Controle platônico
Já ouvi muitas pessoas debaterem e criticarem diversas questões do meio empresarial, mas até hoje não ouvi pessoa alguma dizer que sua empresa é platônica demais.
Explico. Como bem lembra o Prof. Dr. Massimo Di Felice*, “a inclinação popular para opinar a respeito de cada assunto era associada por Platão à natural tendência das massas de infringir as leis”.
Desnecessário reforçar que este pensamento ainda é reproduzido diariamente.
Pergunte-se quantas vezes você já ouviu alguém falar em mensurar as mídias sociais digitais.
Então alerte-se para o fato de que, por vezes, enquanto uns falam de mensurar, observar, compreender e fazer parte, outros querem entender as formas de controlar seus interlocutores.
E por qual motivo? Pode parecer um pouco absurdo, mas ainda existem os que, por manterem os mesmos traços do pensamento platônico, acreditam que dar voz aos públicos é incentivar a anarquia e a infração das políticas corporativas.
Aí você me dirá que conhece muitas empresas onde isso é diferente. Modelos de gestão que reconhecem o colaborador, deixando que ele apareça no jornal da empresa, que faça algumas perguntas e deposite na caixa de sugestões.

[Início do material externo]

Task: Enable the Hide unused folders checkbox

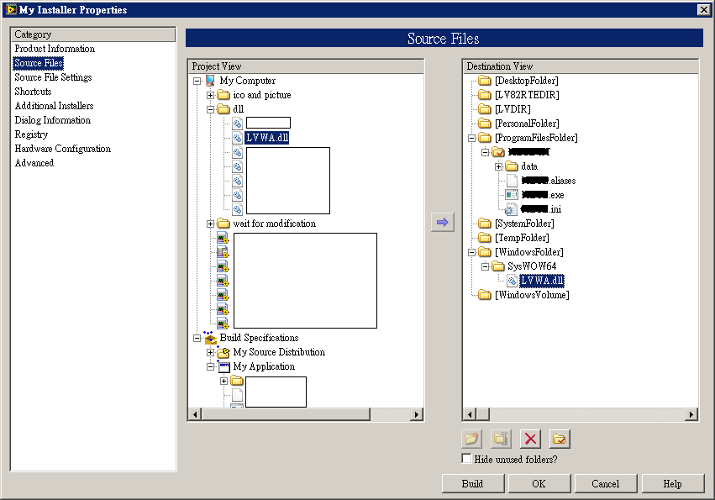Action: (x=465, y=459)
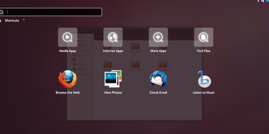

Mas que voz tem o colaborador, de fato?
Ele pode participar do planejamento estratégico da companhia? Ou da redefinição periódica da Missão, Visão e Valores da empresa? Tuitar sobre a sua viagem de negócios ou sobre os clientes que visitou durante o seu horário de trabalho?
São tantas perguntas que vale pensar qual delas te provocou mais.
Fato que todo colaborador tem potencial para contribuir com o planejamento estratégico da corporação, tanto quanto tem a própria sociedade, clientes, fornecedores, etc.
Por fim, tuitar durante o dia? Durante as horas de trabalho que você vendeu? E como fica o sigilo empresarial, a confidencialidade profissional?
Chegamos num ponto interessante. Muitas empresas, mesmo buscando a liberdade de expressão e a multiplicação das vozes, esbarram no juridiquês dos riscos de permitir acesso às mídias sociais digitais durante o horário de trabalho.
Isso por conta da chamada segurança da informação, dizem. Mas aí dorme a inocência.
Em um dado momento, na gana de garantir a longevidade do negócio, o colaborador é proibido de utilizar diversas mídias durante seu trabalho. Esta proibição acaba sendo uma aceitação silenciosa de que os colaboradores colocariam suas empresas em risco por vontade própria.
A partir daí, muito do que poderia ser conquistado com colaboradores socialmente ativos e participantes é perdido, pois criamos mais um entrave em seu processo comunicativo.
Proibir é mais fácil do que educar, mas pode ser, também, menos efetivo.
Enquanto a cultura digital não chega de modo contundente em toda a estrutura de poder das organizações, dificilmente o colaborador será educado sobre os limites que deve manter entre o profissional e o pessoal.
Como bem diria @carolterra, quando um colaborador fala de sua empresa no Twitter, conta de uma promoção que está a caminho, ele não está querendo comprometer a estratégia corporativa, mas sim, mostrando seu orgulho.
Isso nos mostra que precisamos pensar demoradamente sobre estas questões e criar políticas claras, além de dar subsídios para que nossos colaboradores mantenham sua paixão pelo que fazem, seja dentro ou fora das mídias sociais digitais.
Há casos, sim, onde há malícia e onde há exposição da empresa por parte de alguns colaboradores insatisfeitos, mas isso acontecerá com ou sem o consentimento da empresa. Logo, aceitar que os tempos mudaram é um dos primeiros passos a serem dados. Pois a exposição de todas as ações da empresa ou de seus profissionais já suplantou, há muito, o que imaginávamos na década passada.
Nada neste texto é absoluto. Este é um agrupamento de novos questionamentos que ainda estão sendo feitos para cada um de nós, profissionais de comunicação. Mas aqui volta a dúvida maior. Somos ou não somos platônicos? Estamos, de fato, valorizando as vozes das organizações?
Com tantos celulares operando com banda 3G e ainda tantas formas de anonimato na rede, será uma proibição categórica que impedirá uma política mal-definida ou uma ação mal-pensada de conquistar seu espaço nas mídias virais? Ou seja, os reflexos já estão por aí, e nós, comunicadores, não podemos ser omissos. Devemos ser estratégicos e influenciar toda a organização a rumar por estes novos caminhos, cada empresa à sua medida.
*Felice, Massimo. Do público para as redes. P.33. Difusão Editora. 1ª edição. São Caetano do Sul. 2008.